The first song I ever heard by The White Buffalo (actual name Jake Smith) was "Carnage," a grim tale of a town overrun that ends in death. Shut up, just shut up. You had me at "grim tale."
Yes, I'm a sucker for a morbid yarn, and the White Buffalo delivers these in spades, but that's not all he's got going for him. The Los Angeles musician writes songs harking back to some of the best western folk balladeers of old. He sounds like Eddie Vedder — if Eddie Vedder lived in a cabin in the mountains, wore home-skinned animal pelts and ate beans out of a can — and looks sort of like Sasquatch's second cousin.
Smith released "Hogtied Revisited" in 2009, a somewhat-reissue of his 2005 debut LP "Hogtied Like a Rodeo" that went largely unnoticed upon its release and is largely unavailable these days. He sets the scene properly with album opener "The Woods," a slightly orchestral ode to escaping civilization sung in a gruff baritone. He offers beautiful ballads of heartbreak ("Today's Tomorrow") and murder ("The Madman"), a sweet country drinking anthem ("The Bar and the Beer") and exercises his cattle calls ("Hogtied Like a Rodeo").

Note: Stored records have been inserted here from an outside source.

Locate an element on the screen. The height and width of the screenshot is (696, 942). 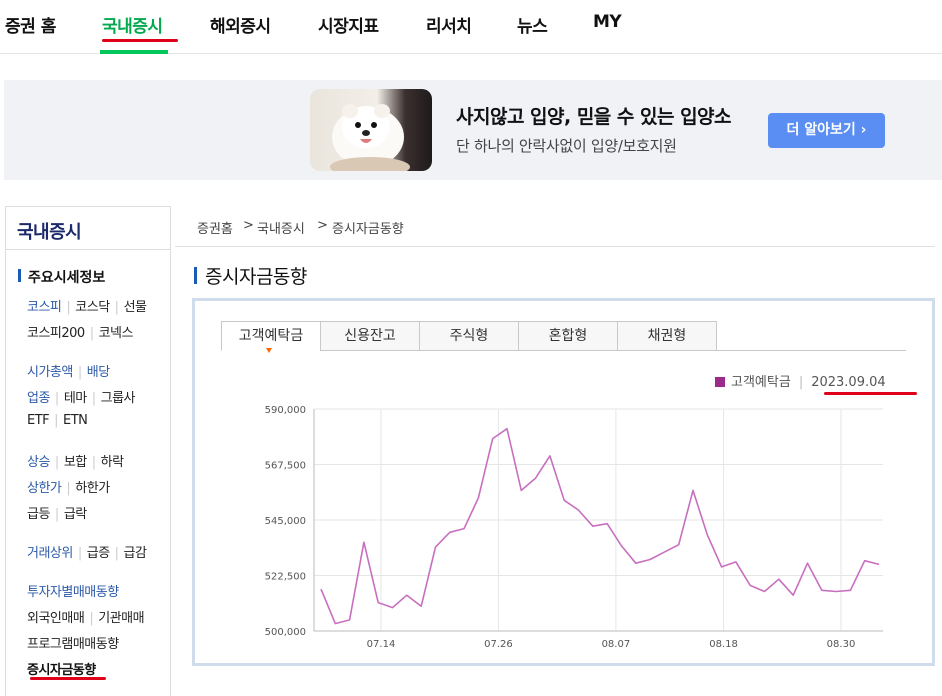
tab-research: 리서치 is located at coordinates (449, 27).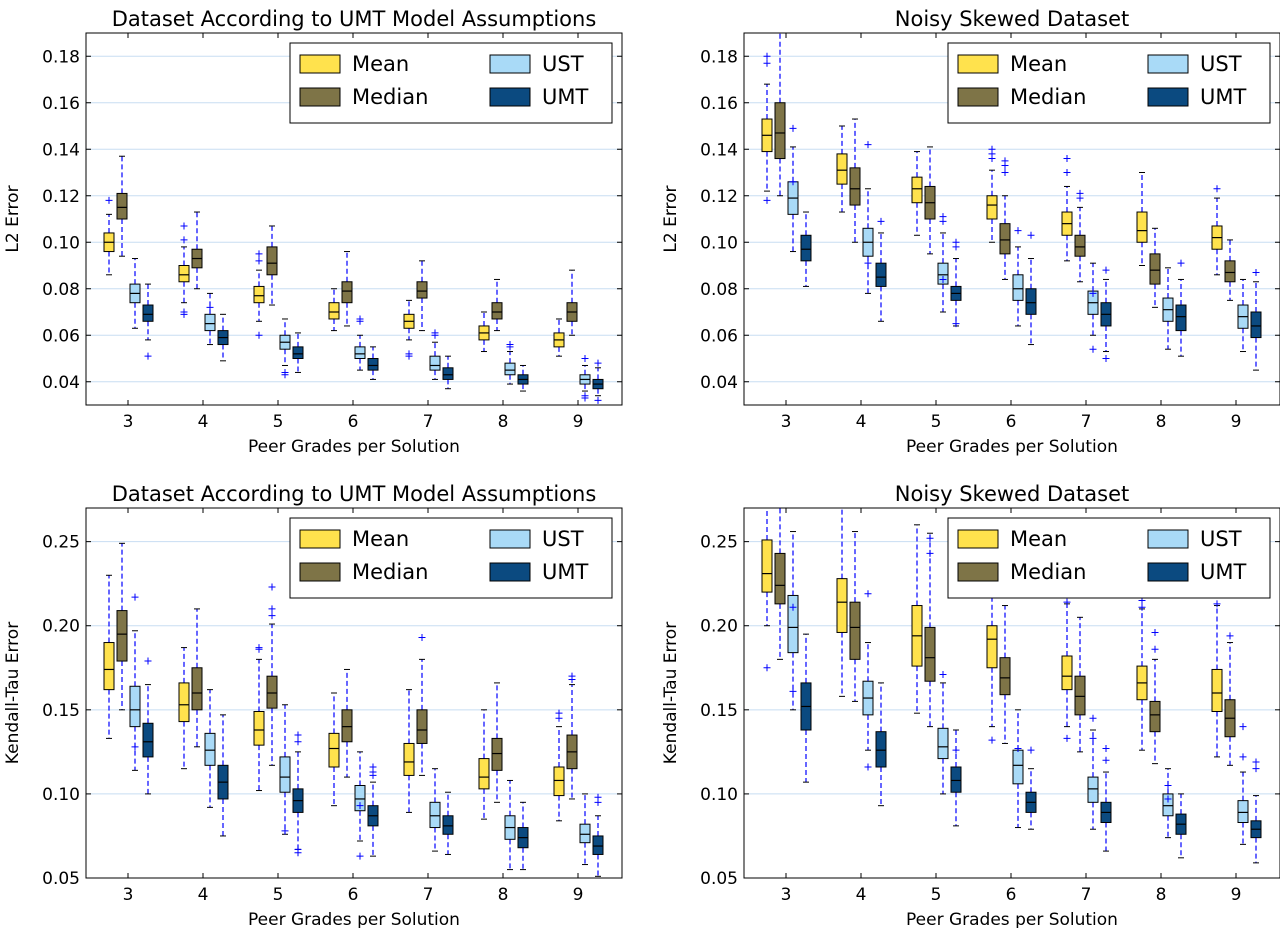 The image size is (1280, 928). I want to click on legend-swatch-ust, so click(510, 64).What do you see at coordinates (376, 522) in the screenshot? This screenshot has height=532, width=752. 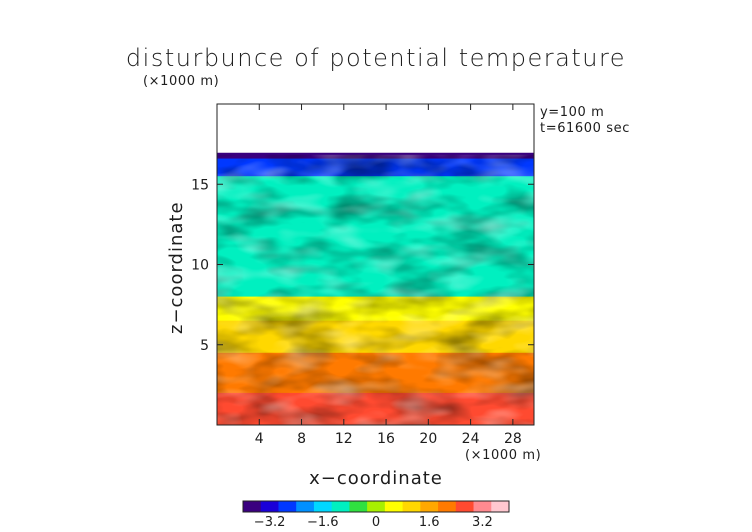 I see `colorbar-tick-label-2: 0` at bounding box center [376, 522].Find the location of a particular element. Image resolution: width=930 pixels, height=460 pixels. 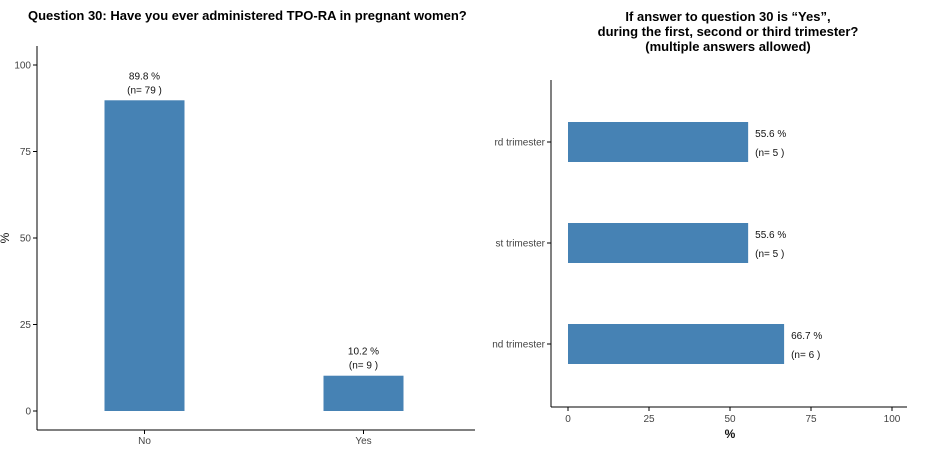

left-bar-value-label: 89.8 % is located at coordinates (144, 76).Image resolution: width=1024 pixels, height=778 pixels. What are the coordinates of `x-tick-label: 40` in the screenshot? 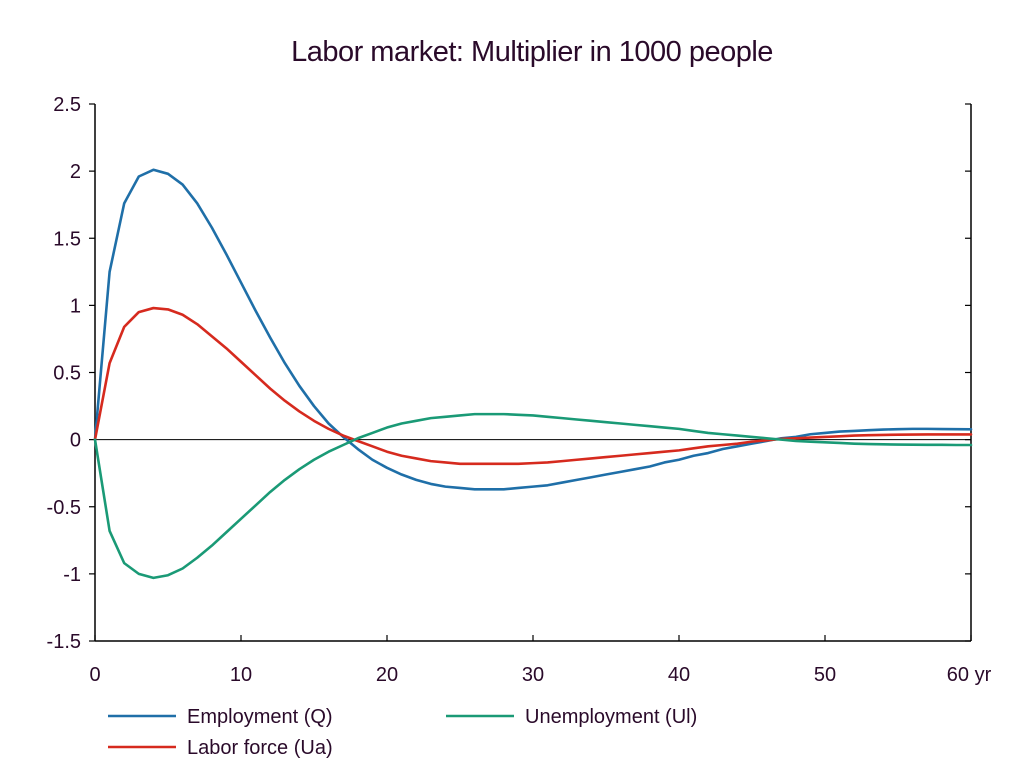 It's located at (679, 675).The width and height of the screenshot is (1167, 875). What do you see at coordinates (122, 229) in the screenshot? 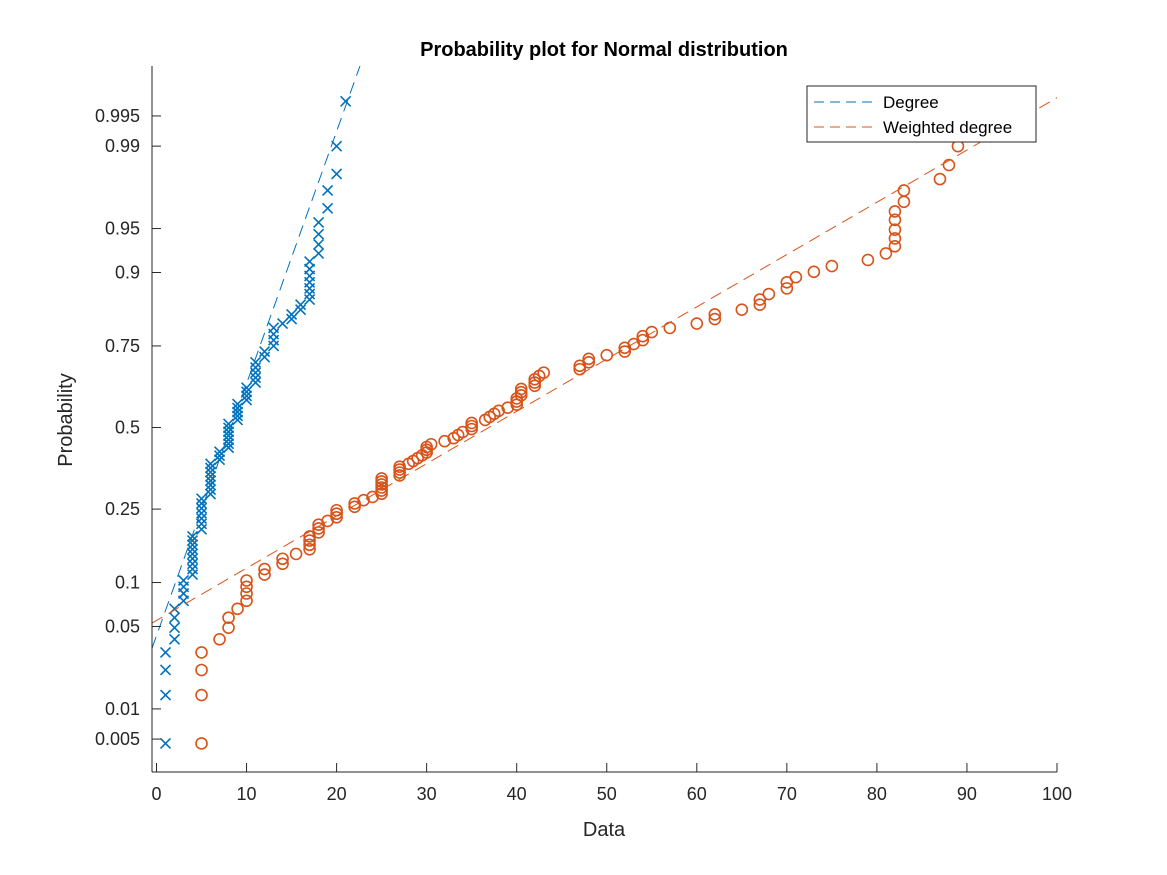
I see `y-tick-label: 0.95` at bounding box center [122, 229].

The man's a master crafter of varietal folk tropes, with a definite romance for the dark and dismal. His 2006 "White Buffalo EP" teased this tendency with "The Matador," singing "They call him the matador/ He settles all the scores/ He kills in plain sight/ with a blade and a smile." He also sings unconventionally in "10 ’til 2" about falling in love with a hooker.
No word out on when the White Buffalo's next full-length is due, but rest-assured you'll want to keep your ear to the ground for it.